See the LispWorks User Guide and Reference Manual for more information about these facilities.
Once your application is ready, you can deliver it by loading it and then calling deliver. Note that this has to be done in a script, as described in Delivering the program.
deliver takes many keyword arguments for fine-tuning, but it is intended to work well with a minimal number of keywords. You should start by delivering with no more than the following keywords if required: :interface :capi
, or :multiprocessing t
. Only add other keywords when you find that they are needed.
You can also make LispWorks discard unused code, in order to reduce the delivered image size and thereby improve performance. You should not do this until your delivered application is working, though, because discarding certain code impedes debugging.
If you deliver at level 0 the system does not try to get rid of any code and delivery should be straightforward. Delivery at higher levels tries to remove code, which may cause some problems, and in this case you will need to add the appropriate delivery keywords to fix these problems. However, you should not need to use many keywords. If you use 6 or more delivery keywords, please contact Lisp Support with the details to check that you are doing the right thing.
Delivery is covered in Delivering your Application.
Keywords to the Delivery Function, describes the keywords you can pass to the delivery function, deliver, that permit fine control over the delivery process.
Executables and dynamic libraries that are created using Delivery with LispWorks on most platforms do not require a run time license key.
However, executables and libraries generated by LispWorks (32-bit) for SPARC Solaris do require a LispWorks run time license key. See Run time licensing on SPARC Solaris for more information.
You should load all the Lisp modules that your application needs into the LispWorks image before attempting to deliver your application. Do this by calling require
with each module name in your delivery script.
Delivered applications can deal with errors using the Common Lisp and LispWorks-specific Condition System and error handling facilities if so desired. But if you cannot keep the full Common Lisp Condition System because it is too large, you can still use some basic facilities provided for handling errors.
See Error handling in delivered applications for more details.

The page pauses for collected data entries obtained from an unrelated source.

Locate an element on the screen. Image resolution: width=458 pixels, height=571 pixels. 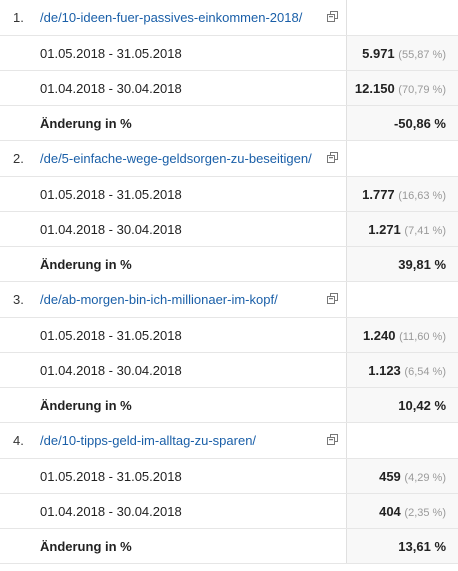
table-row: 01.04.2018 - 30.04.2018 12.150 (70,79 %) is located at coordinates (229, 88).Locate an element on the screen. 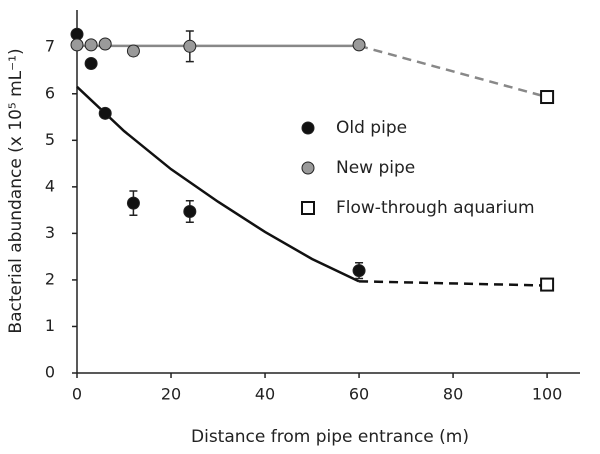  legend-label: Flow-through aquarium is located at coordinates (436, 208).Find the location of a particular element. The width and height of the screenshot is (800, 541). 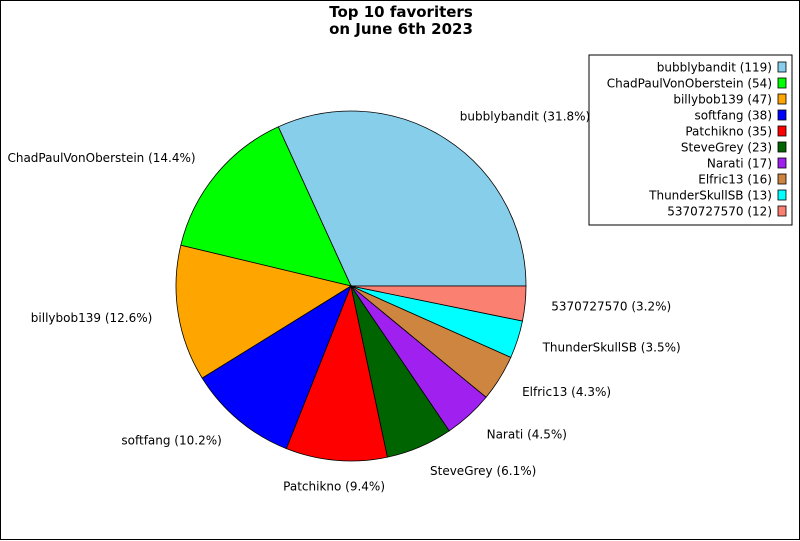

slice-label-stevegrey: SteveGrey (6.1%) is located at coordinates (483, 471).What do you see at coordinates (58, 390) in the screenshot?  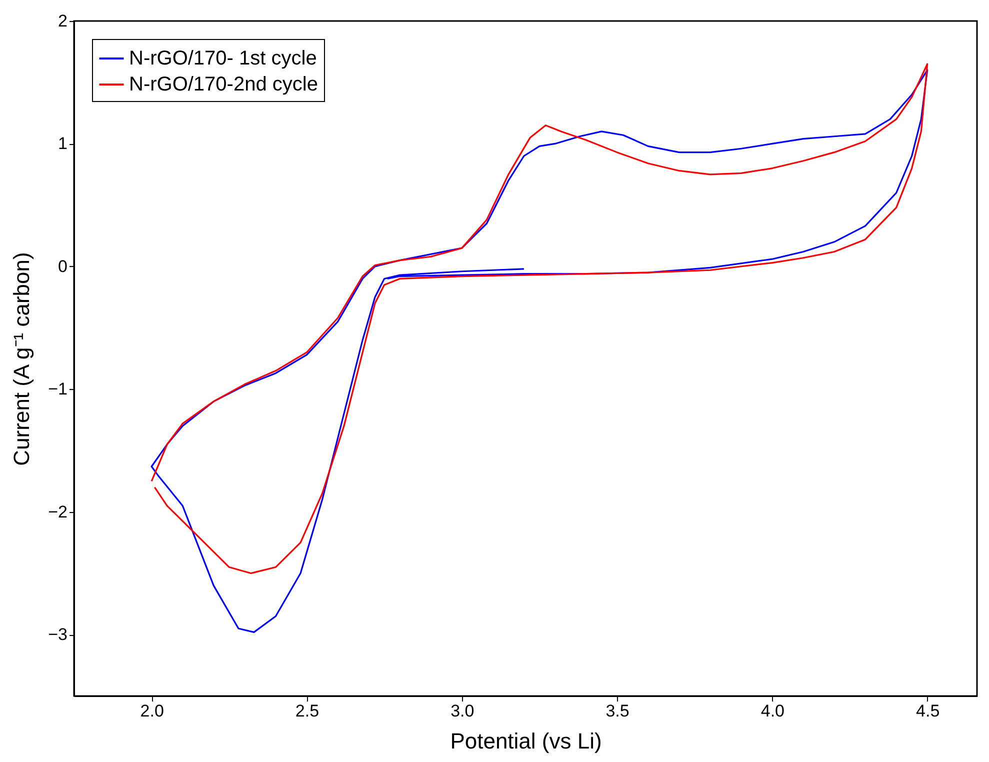 I see `y-tick-label: −1` at bounding box center [58, 390].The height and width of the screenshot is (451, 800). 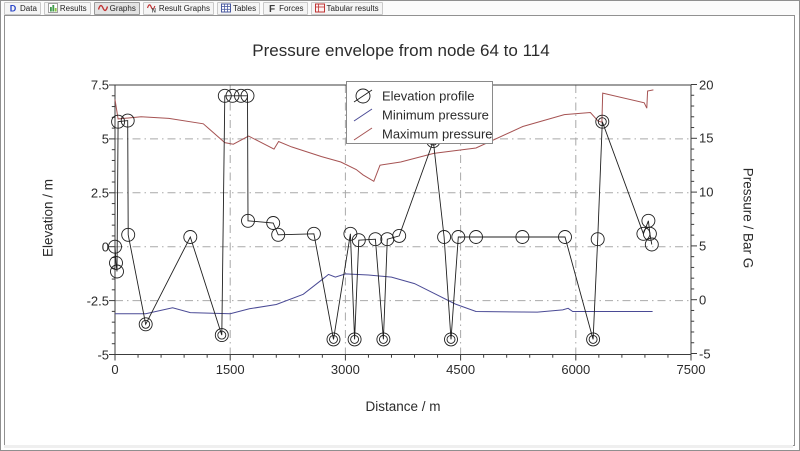 I want to click on forces-icon: F, so click(x=272, y=8).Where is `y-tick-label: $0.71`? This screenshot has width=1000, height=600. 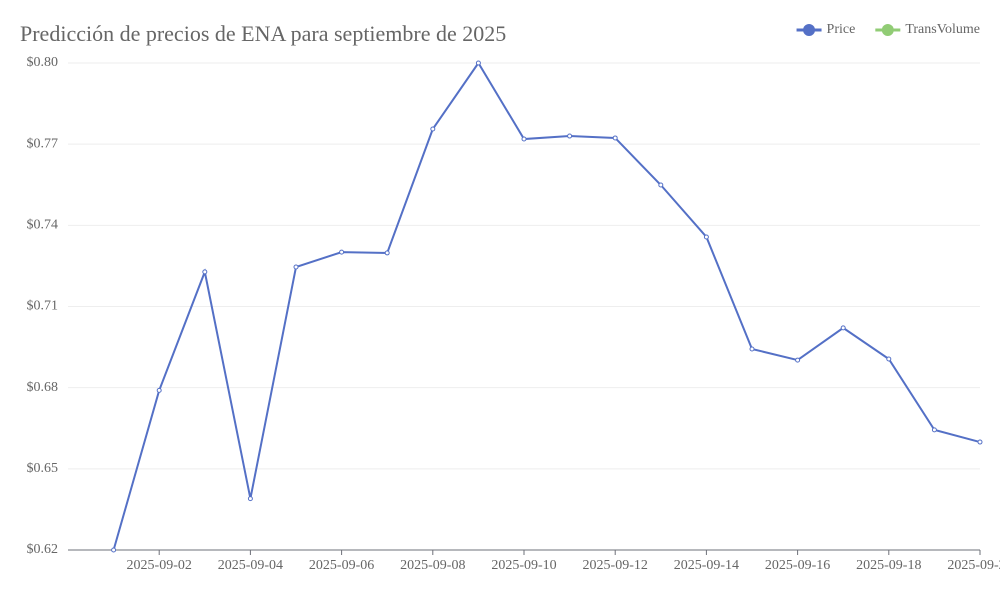 y-tick-label: $0.71 is located at coordinates (43, 306).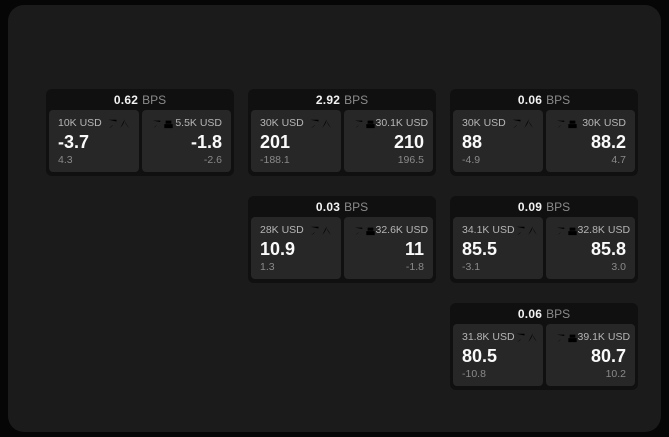 This screenshot has height=437, width=669. Describe the element at coordinates (488, 337) in the screenshot. I see `buy-notional: 31.8K USD` at that location.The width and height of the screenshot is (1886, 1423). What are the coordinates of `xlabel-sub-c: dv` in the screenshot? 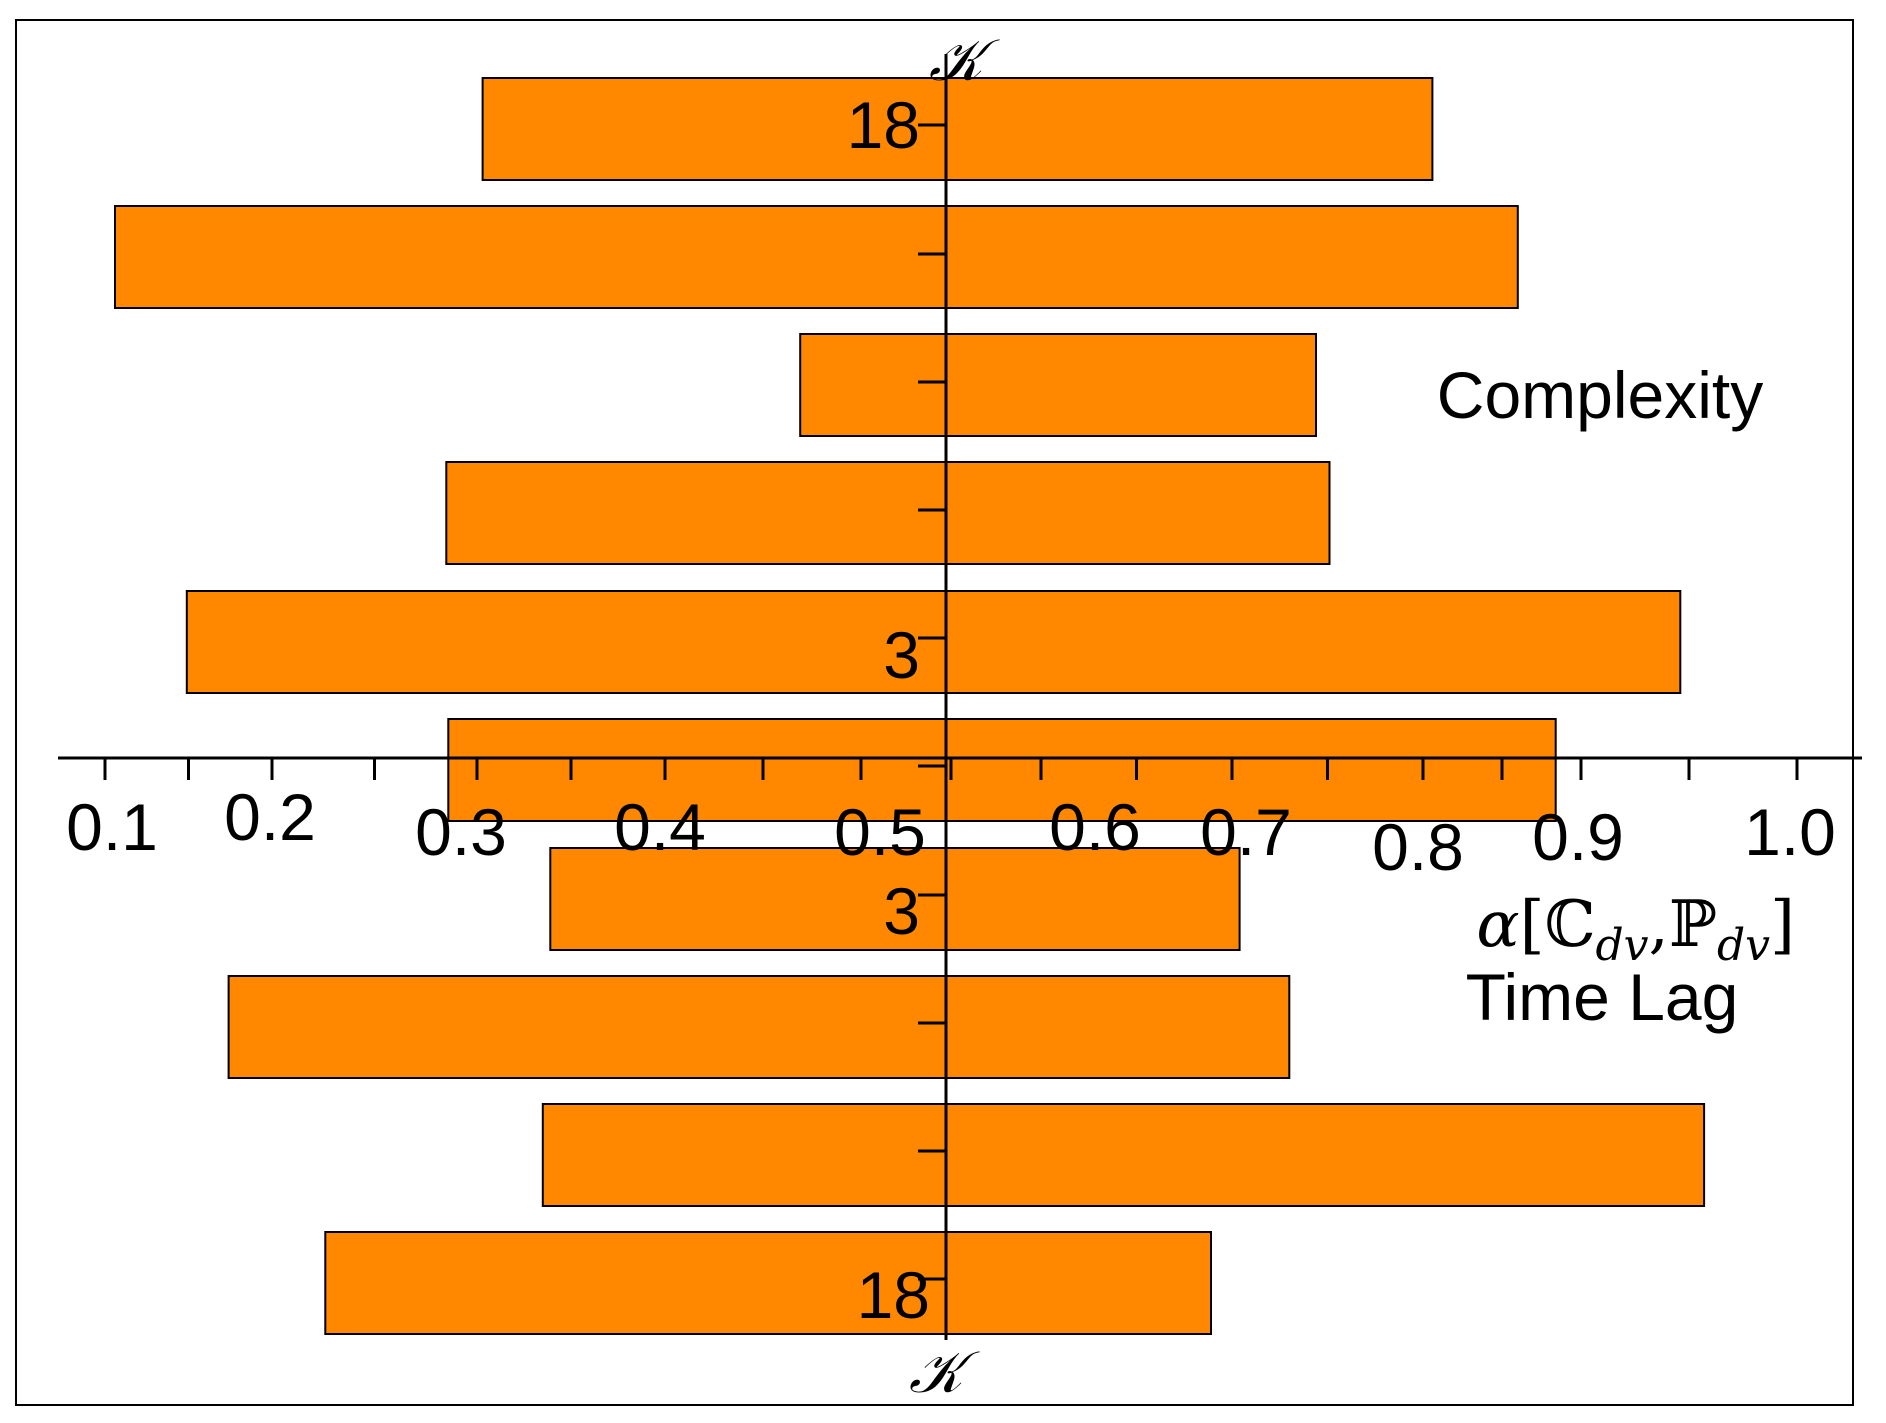 It's located at (1622, 946).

You should also consider adding a logging mechanism to your application, which logs any error (as well as other useful information). That is needed both because the delivered application does not have the LispWorks IDE debugging tools, and because end-users generally cannot be expected to debug Lisp code.
Troubleshooting, presents a number of explanations and workarounds for problems you might have when delivering your application.